Registration Dossier

Diss Factsheets

Administrative data

Endpoint:
acute toxicity: oral
Type of information:
experimental study
Adequacy of study:
key study
Reliability:
1 (reliable without restriction)
Rationale for reliability incl. deficiencies:
other: GLP guideline study

Data source

Reference
Reference Type:
study report
Title:
Unnamed
Year:
2007
Report date:
2007

Materials and methods

Test guideline
Qualifier:
according to guideline
Guideline:
OECD Guideline 423 (Acute Oral toxicity - Acute Toxic Class Method)
Deviations:
no
GLP compliance:
yes (incl. QA statement)
Test type:
acute toxic class method
Limit test:
yes

Test material

Constituent 1
Reference substance name:
4,4'-Methylenediphenyl diisocyanate, oligomers, reaction products with 2-ethylhexan-1-ol
IUPAC Name:
4,4'-Methylenediphenyl diisocyanate, oligomers, reaction products with 2-ethylhexan-1-ol
Constituent 2
Reference substance name:
Desmodur MT
IUPAC Name:
Desmodur MT
Details on test material:
- Name of test material (as cited in study report): Desmodur MT
- Physical state: liquid
- Purity: 100 % (as indicated by the sponsor)
- Lot/batch No.: LL6-077
- Storage condition of test material: room temperature

Test animals

Species:
rat
Strain:
Wistar
Sex:
female
Details on test animals or test system and environmental conditions:
TEST ANIMALS:
- Source: Harlan-Winkelmann GmbH (Borchen, Germany)
- Age at study initiation: approx. 10-12 weeks
- Weight at study initiation: 176 -188 g
- Fasting period before study: 16-24 hours
- Housing: in groups
- Diet: ad libitum
- Water: ad libitum
- Acclimation period: at least 5 days


ENVIRONMENTAL CONDITIONS:
- Temperature (°C): 22 +/- 2
- Humidity (%): 55 +/- 5
- Air changes (per hr): approx. 10
- Photoperiod (hrs dark / hrs light): 12 / 12

Administration / exposure

Route of administration:
oral: gavage
Vehicle:
other: corn oil with the aid of 10 % acetone (dried with molecular sieve)
Details on oral exposure:
RATIONALE FOR THE SELECTION OF THE STARTING DOSE:
As described in the flow charts of Annex 2, OECD guideline 423, the starting dose level should be that which is most likely to produce mortality in
some of the dosed animals.
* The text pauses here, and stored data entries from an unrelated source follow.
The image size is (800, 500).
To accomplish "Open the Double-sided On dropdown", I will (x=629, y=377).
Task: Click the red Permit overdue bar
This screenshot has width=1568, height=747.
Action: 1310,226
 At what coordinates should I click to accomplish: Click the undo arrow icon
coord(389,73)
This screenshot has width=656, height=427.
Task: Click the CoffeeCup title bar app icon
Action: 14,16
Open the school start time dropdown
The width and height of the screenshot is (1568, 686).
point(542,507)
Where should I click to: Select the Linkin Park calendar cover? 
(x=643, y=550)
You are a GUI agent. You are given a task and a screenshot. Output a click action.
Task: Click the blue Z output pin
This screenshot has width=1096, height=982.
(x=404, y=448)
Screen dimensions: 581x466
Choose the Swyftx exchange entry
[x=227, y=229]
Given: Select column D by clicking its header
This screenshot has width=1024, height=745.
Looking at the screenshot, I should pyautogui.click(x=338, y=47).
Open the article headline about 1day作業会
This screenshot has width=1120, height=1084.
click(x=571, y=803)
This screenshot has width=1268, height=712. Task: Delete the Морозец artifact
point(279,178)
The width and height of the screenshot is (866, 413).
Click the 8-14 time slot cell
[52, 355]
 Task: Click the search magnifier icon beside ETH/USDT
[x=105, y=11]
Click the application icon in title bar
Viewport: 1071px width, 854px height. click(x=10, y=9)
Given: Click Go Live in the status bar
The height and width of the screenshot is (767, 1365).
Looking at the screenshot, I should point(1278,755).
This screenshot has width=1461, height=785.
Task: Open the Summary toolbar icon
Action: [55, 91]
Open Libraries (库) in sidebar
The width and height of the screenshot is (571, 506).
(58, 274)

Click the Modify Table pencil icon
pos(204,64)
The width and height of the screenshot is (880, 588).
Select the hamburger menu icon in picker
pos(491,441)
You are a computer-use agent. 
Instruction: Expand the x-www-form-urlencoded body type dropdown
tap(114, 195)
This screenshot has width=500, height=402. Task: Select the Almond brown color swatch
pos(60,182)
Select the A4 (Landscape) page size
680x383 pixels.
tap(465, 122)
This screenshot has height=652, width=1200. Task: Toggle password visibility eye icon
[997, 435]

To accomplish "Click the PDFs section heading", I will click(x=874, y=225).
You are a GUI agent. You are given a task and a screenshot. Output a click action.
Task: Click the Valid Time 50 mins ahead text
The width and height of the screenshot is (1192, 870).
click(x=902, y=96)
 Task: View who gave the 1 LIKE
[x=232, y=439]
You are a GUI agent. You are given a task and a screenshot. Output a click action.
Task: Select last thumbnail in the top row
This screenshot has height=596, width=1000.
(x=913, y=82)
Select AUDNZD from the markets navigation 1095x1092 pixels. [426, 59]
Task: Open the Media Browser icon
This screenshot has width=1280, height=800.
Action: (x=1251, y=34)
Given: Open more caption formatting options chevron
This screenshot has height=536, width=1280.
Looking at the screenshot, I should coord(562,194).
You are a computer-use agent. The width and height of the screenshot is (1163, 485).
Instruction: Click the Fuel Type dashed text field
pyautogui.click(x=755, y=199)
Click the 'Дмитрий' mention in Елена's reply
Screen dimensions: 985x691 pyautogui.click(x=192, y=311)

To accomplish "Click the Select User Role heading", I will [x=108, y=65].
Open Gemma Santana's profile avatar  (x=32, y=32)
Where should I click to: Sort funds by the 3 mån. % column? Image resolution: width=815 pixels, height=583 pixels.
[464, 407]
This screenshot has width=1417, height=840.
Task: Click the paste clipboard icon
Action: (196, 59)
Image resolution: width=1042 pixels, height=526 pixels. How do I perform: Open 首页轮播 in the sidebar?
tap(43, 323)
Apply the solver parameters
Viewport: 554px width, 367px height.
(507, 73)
Therefore, the limit dose 2000 mg/kg bw was chosen as starting dose.
Doses:
2000 mg/kg bw
No. of animals per sex per dose:
6
Control animals:
no
Details on study design:
ADMINISTRATION
- Application volume: 10 ml/kg bw
- Post dose observation period: 14 days

EXAMINATIONS
- Clinical observations were made several times on the day of dosing and at least once a day during the 14 day observation period. Body
weights were recorded immediately prior to dosing and on days 7 and 14. Gross pathological examination was carried out on all animals.
Statistics:
none (limit test)

Results and discussion

Effect levels
Sex:
female
Dose descriptor:
other: LD50 cut-off
Effect level:
>= 5 000 mg/kg bw
Based on:
test mat.
Mortality:
All 6 animals survived the treatment.
Clinical signs:
No clinical signs were observed.
Body weight:
Body weight development was not affected.
Gross pathology:
No gross pathological findings were observed.
Other findings:
None

Any other information on results incl. tables

NOEL: 2000 mg/kg bw

Applicant's summary and conclusion

Interpretation of results:
Toxicity Category V
Remarks:
Migrated information
Executive summary:

A single oral dose of 2000 mg/kg body weight was tolerated by female rats without mortalities, clinical signs, effects on weight gain and gross pathological findings. According to OECD guideline 423 the LD50 cut-off of Desmodur MT is >= 5000 mg/kg bw. for rats (Category 5 / unclassified of the Globally Harmonized Classification System).